Electronic voting is the standard means of conducting elections using Electronic Voting Machines (EVMs) in India. The system was developed for the Election Commission of India by state-owned Electronics Corporation of India and Bharat Electronics. Starting in the late 1990s, they were introduced in Indian elections in a phased manner.
Prior to the introduction of electronic voting, paper ballots were used and manual counting was done. The printed paper ballots were expensive, required substantial post-voting resources and time to count individual ballots and were prone to fraudulent voting with pre-filled fake ballots. Introduction of EVMs have brought down the costs significantly, reduces the time of counting to enable faster announcement of results and eliminated fraudulent practices due to safety features such as security locking, limits to rate of voting per minute and verification of thumb impressions. EVMs are stand-alone machines built with Write once read many memory. They are self-contained, battery-powered and do not need any networking capability. They do not have any wireless or wired internet components and interface.
Various opposition parties at times have alleged faulty EVMs after they failed to defeat the incumbent. In 2011, the Supreme Court of India directed the Election Commission to include a paper trail to help confirm the reliable operation of EVMs. The Election Commission developed EVMs with voter-verified paper audit trail (VVPAT) which was trialed in the 2014 Indian general election. After the 2019 ruling by the Supreme Court, EVMs with accompanying VVPAT are used in all the elections with a small percentage (2%) of the VVPATs verified to ensure the reliability before certifying the final results.
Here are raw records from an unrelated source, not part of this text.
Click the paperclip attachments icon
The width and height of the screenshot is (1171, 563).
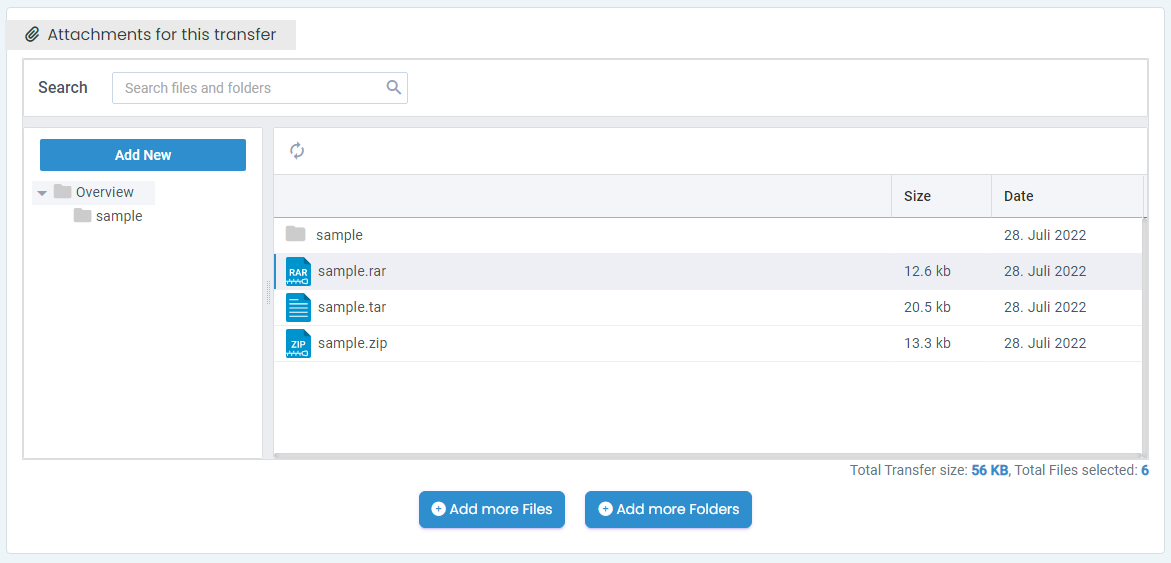point(32,35)
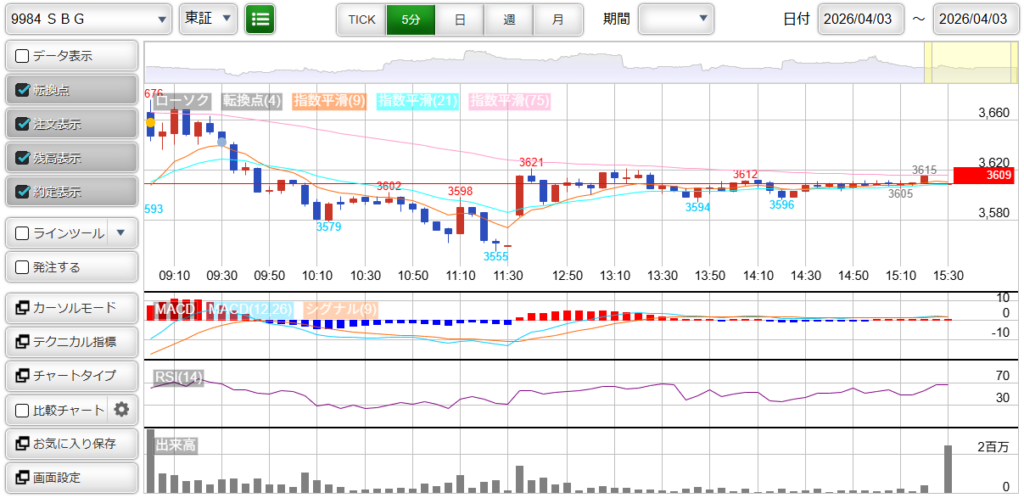Open カーソルモード popup panel
The width and height of the screenshot is (1024, 498).
(x=71, y=307)
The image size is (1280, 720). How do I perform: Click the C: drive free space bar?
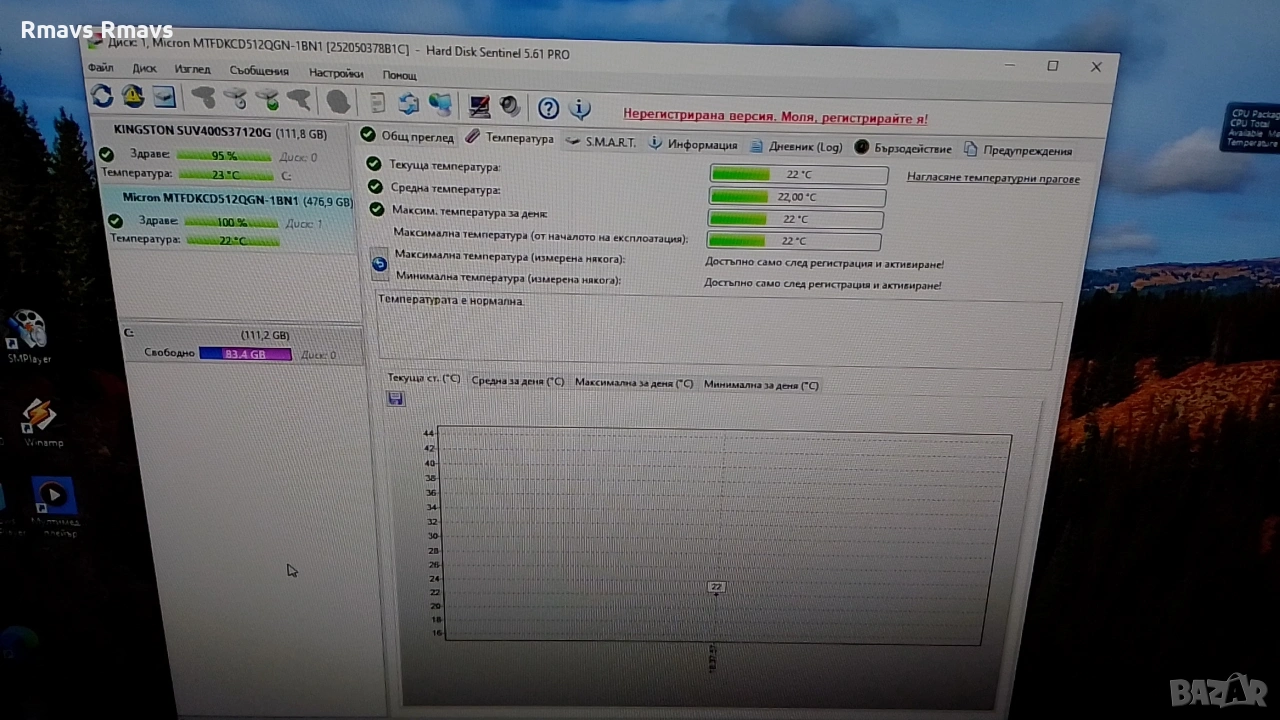coord(245,354)
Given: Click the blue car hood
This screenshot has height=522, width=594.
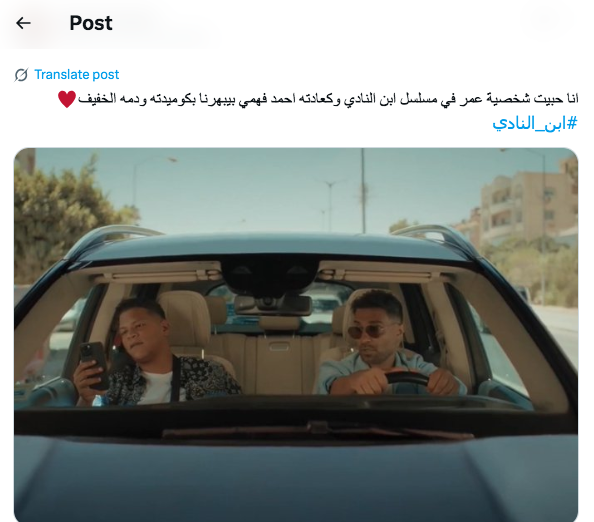Looking at the screenshot, I should tap(295, 477).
The Election Commission of India had also stated that the machines, system checks, safeguard procedures, and election protocols are fully tamper-proof. To mitigate any doubts regarding the hardware, prior to the election day, a sample number of votes for each political party nominee is entered into each machine, in the presence of polling agents and at the end of this sample trial run, the votes counted and matched with the entered sample votes, to ensure that the machine's hardware has not been tampered with, it is operating reliably and that there were no hidden votes pre-recorded in each machine.
Paper ballots were exclusively used during elections till the 1990s.[1][2] With the paper ballots, substantial resources were required for printing, transportation, storage and counting of individual ballots.[3] Paper ballots were prone to fraudulent voting and booth capturing, where party loyalists captured booths and stuffed them with pre-filled fake ballots.[4][5] Since the late 1950s, there were multiple documented cases of such activities being reported and the problem grew between the 1950s and 1980s, becoming a serious and large scale problem in certain states and regions often accompanied with violence.[6][7] In the late 1970s, Election Commission of India sought a solution for the issues which resulted in the development of Electronic voting machines (EVM).[5][8]
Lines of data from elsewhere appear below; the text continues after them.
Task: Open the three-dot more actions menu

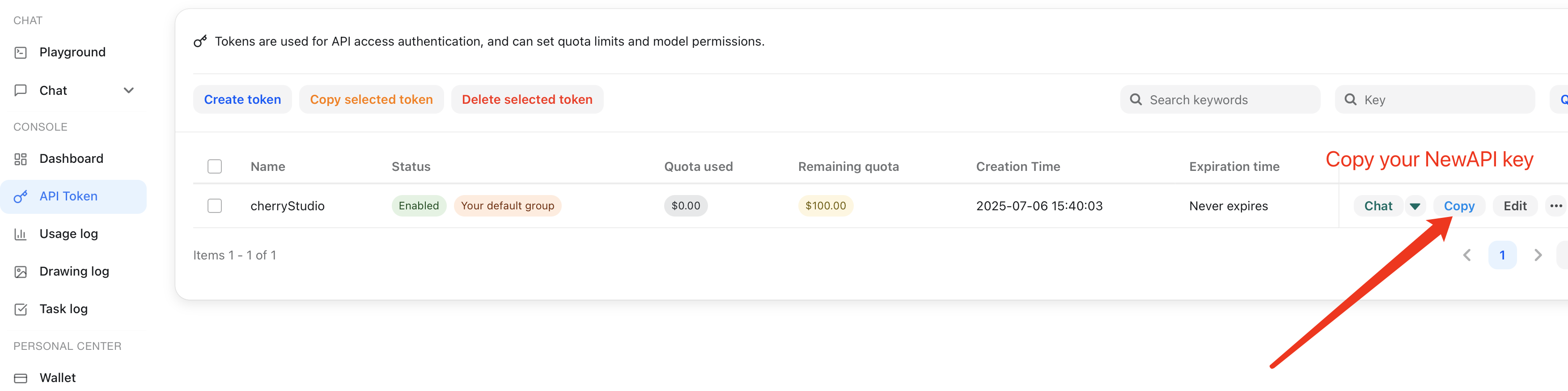Action: tap(1556, 206)
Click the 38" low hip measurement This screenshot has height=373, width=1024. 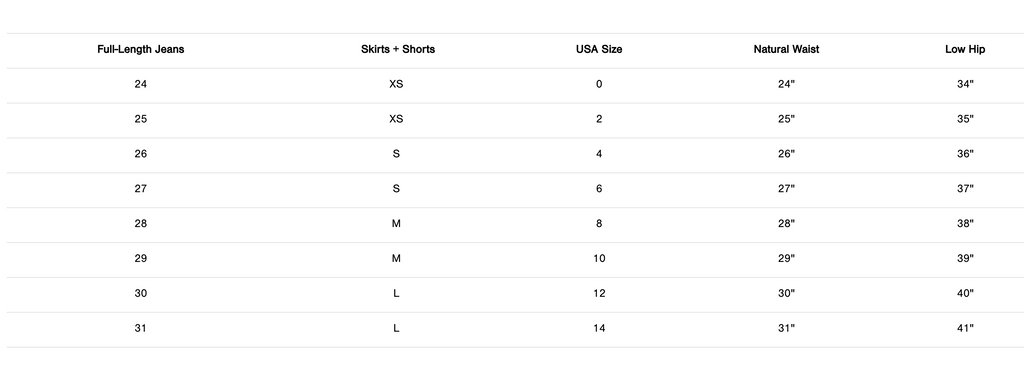[965, 223]
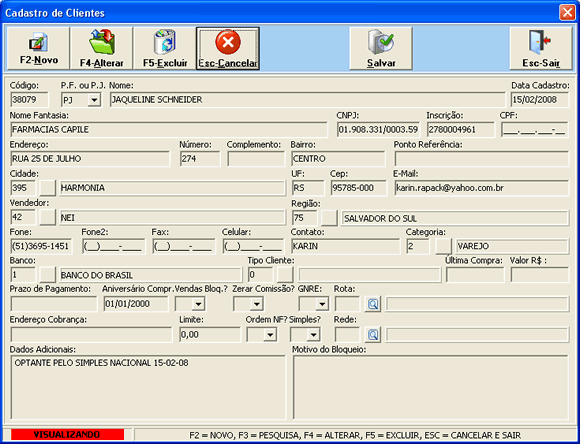Click the Banco lookup button
580x444 pixels.
[x=48, y=275]
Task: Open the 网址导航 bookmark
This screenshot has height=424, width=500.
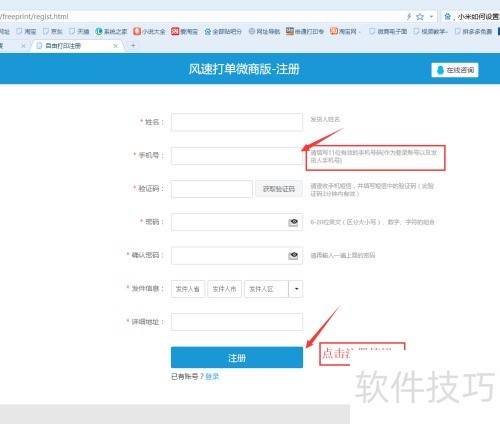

The idea of using an Electronic Voting Machine (EVM) was proposed in 1977 and Electronics Corporation of India (ECIL) was tasked with the development of the same. A working model was evolved in 1979 and was showcased to various political parties in August 1980.[9] Bharat Electronics (BEL) and ECIL were tasked with manufacturing EVMs.[10] The EVMs were first trialed in May 1982 in the by-election to Paravur assembly constituency in Kerala in a limited number of polling stations.[11][12] In a ruling on a case filed against the usage of EVMs in the by-election, the Supreme Court of India ruled that the Representation of People Act, 1951 and the Conduct of Election Rules, 1961 specified the usage of paper ballots and forbade the use of any new methods including electronic voting. The court stated the manner in which the orders were issued for the use of EVMs was unconstitutional and the usage of any alternate means would require to be specified under the law. By the time of the verdict, EVMs had been used in several other elections and the court did not rule on the results of those elections.[11]
Post the court ruling, as there was no provision explicitly permitting the usage of EVMs, it was not deployed immediately.[11] An amendment to the Representation of the People Act, 1951 which allowed the usage of EVMs, was passed by the Parliament of India in December 1988 and came into force in March 1989.[9][13] In March 1992, changes were made to the Conduction of Election Rules, 1961 by the Government of India to permit the usage of electronic voting.[11] The deployment was delayed as general consensus could not be reached with the political parties and other stakeholders on the usage of EVMs.[9] In 1998, the machines were used on an experimental basis across 25 state assembly constituencies during the assembly elections in Rajasthan, Madhya Pradesh and Delhi. In May 2001, EVMs were used in all constituencies for the state assembly elections in Tamil Nadu, Kerala, Puducherry and West Bengal. In 2004, in the General Election, the EVMs were used in all 543 Parliamentary Constituencies for the first time. Since the time, all state assembly and parliamentary elections are held using the EVMs.[9][13][14]
As it was possible to know how many people from a polling station exactly voted for a candidate, there was a probability that a winning candidate might show favoritism or hold a grudge on specific areas depending on the votes received. In order to mitigate the issue, a totaliser was developed in 2008, which was connected to several EVM units and displayed only the overall results instead of votes from individual machines.[15][16]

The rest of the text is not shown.